INFORMATION SUPPLIED:
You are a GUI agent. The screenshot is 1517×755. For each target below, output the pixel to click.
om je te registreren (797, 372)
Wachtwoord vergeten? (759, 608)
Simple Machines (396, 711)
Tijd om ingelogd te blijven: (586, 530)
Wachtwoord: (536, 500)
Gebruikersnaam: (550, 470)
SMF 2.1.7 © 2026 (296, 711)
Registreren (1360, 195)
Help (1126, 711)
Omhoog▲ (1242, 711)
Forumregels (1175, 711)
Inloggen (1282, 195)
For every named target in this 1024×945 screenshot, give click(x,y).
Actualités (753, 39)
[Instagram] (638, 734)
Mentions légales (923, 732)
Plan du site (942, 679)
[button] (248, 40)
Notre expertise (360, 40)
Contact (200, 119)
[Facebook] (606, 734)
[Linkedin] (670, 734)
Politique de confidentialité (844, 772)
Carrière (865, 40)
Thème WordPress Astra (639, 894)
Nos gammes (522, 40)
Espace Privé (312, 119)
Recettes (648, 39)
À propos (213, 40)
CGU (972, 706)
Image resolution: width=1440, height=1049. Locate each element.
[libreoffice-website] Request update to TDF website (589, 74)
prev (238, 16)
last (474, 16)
* * *
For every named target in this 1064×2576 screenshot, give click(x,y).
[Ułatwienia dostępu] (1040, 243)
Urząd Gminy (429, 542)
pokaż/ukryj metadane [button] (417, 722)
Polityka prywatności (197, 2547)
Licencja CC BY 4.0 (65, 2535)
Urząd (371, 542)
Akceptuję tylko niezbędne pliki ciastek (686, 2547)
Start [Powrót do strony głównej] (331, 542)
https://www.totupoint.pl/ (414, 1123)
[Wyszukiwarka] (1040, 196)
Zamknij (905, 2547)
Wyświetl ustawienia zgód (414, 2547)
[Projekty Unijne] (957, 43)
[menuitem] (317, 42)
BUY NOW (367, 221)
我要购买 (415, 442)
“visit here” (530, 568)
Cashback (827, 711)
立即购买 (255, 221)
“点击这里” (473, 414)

CHALLENGE: Switch "prev" to "previous" in everything from the line containing "CGU (972, 706)" down to the line containing "last (474, 16)". Give back only those lines, with nothing else altered.

PROBLEM SOLUTION:
CGU (972, 706)
Image resolution: width=1440, height=1049. Locate each element.
[libreoffice-website] Request update to TDF website (589, 74)
previous (238, 16)
last (474, 16)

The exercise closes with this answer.